During her tenures in the ministry, Zguladze helped carry out sweeping police reforms that earned praise in the West. She was also the ministry's spokesperson on a range of issues, including during negotiations with foreign diplomats, and briefed the media during the tense days of the August 2008 war with Russia.

=== In Ukraine ===
On 17 December 2014, Zguladze was appointed as First Deputy Minister of Internal Affairs of Ukraine. Earlier that month, the President of Ukraine Petro Poroshenko granted her Ukrainian citizenship to make her eligible for the post. She is the second former Georgian official, after Alexander Kvitashvili, appointed to a Ukrainian government position in 2014. On her plans for police reform, she stated, "We're not producing cosmetic changes; we need to create a brand new system of law enforcement." On 5 July 2015, 2,000 new patrol police replaced Kyiv's old traffic police, completely overhauled with new western-inspired uniforms. In September 2015, Zguladze said, "I'm a firm believer that Western values, Western democracy, and Western aspirations are the way for Georgia … and for Ukraine."

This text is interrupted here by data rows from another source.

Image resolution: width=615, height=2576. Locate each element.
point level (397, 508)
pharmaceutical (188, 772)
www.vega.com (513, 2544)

On 11 May 2016, Zguladze resigned as First Deputy Minister to lead an ad hoc group of advisers to the interior minister. Following this she gave up Ukrainian citizenship and became a citizen of Georgia again.

== Personal life ==
In addition to her native Georgian, Zguladze is fluent in Russian and English. Her second husband, whom she married in 2011, is the French journalist, film director and political figure Raphaël Glucksmann (born 1979), who is the son of the French philosopher and writer André Glucksmann and a former adviser to ex-President Saakashvili. The couple has a son born in 2011. They subsequently divorced.